- [What to do]: Gather all lines in the data that hold the string "will".

● ● ● ● ●

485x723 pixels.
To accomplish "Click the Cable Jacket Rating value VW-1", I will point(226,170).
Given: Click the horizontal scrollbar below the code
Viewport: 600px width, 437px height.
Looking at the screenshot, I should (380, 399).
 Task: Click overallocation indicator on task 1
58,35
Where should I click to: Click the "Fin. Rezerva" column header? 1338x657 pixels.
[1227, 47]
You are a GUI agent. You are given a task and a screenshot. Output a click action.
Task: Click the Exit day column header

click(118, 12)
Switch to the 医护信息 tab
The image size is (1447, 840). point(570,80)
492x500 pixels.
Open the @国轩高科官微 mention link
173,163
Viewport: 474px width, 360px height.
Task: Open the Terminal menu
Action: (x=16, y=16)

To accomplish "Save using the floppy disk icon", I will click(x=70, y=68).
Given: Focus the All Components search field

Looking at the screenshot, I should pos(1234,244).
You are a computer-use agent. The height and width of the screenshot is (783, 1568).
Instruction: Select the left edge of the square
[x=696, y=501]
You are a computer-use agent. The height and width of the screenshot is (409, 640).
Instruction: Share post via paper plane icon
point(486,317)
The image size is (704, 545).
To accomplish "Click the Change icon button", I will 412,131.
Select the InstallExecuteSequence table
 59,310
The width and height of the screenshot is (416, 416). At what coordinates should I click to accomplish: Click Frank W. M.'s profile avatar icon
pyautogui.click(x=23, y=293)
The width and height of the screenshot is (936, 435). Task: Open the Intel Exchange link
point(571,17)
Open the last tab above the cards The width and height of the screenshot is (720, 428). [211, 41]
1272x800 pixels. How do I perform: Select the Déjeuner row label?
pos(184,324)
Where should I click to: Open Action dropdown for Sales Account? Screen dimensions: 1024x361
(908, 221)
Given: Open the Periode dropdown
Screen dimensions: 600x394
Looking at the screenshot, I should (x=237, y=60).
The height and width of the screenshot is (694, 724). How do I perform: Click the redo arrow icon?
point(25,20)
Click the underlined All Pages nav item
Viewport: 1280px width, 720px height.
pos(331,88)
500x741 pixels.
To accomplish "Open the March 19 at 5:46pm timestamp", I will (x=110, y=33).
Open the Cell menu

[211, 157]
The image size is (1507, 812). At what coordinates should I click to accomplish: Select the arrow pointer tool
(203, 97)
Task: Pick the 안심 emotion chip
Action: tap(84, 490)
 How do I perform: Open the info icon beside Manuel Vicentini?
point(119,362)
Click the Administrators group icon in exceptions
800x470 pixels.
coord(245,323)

● ● ● ● ●

- [Result of the task]:
To accomplish "Click the Cable Jacket Rating value VW-1", I will point(226,170).
To accomplish "Save using the floppy disk icon", I will click(x=70, y=68).
To accomplish "Click the Change icon button", I will 412,131.
To accomplish "Open the March 19 at 5:46pm timestamp", I will (x=110, y=33).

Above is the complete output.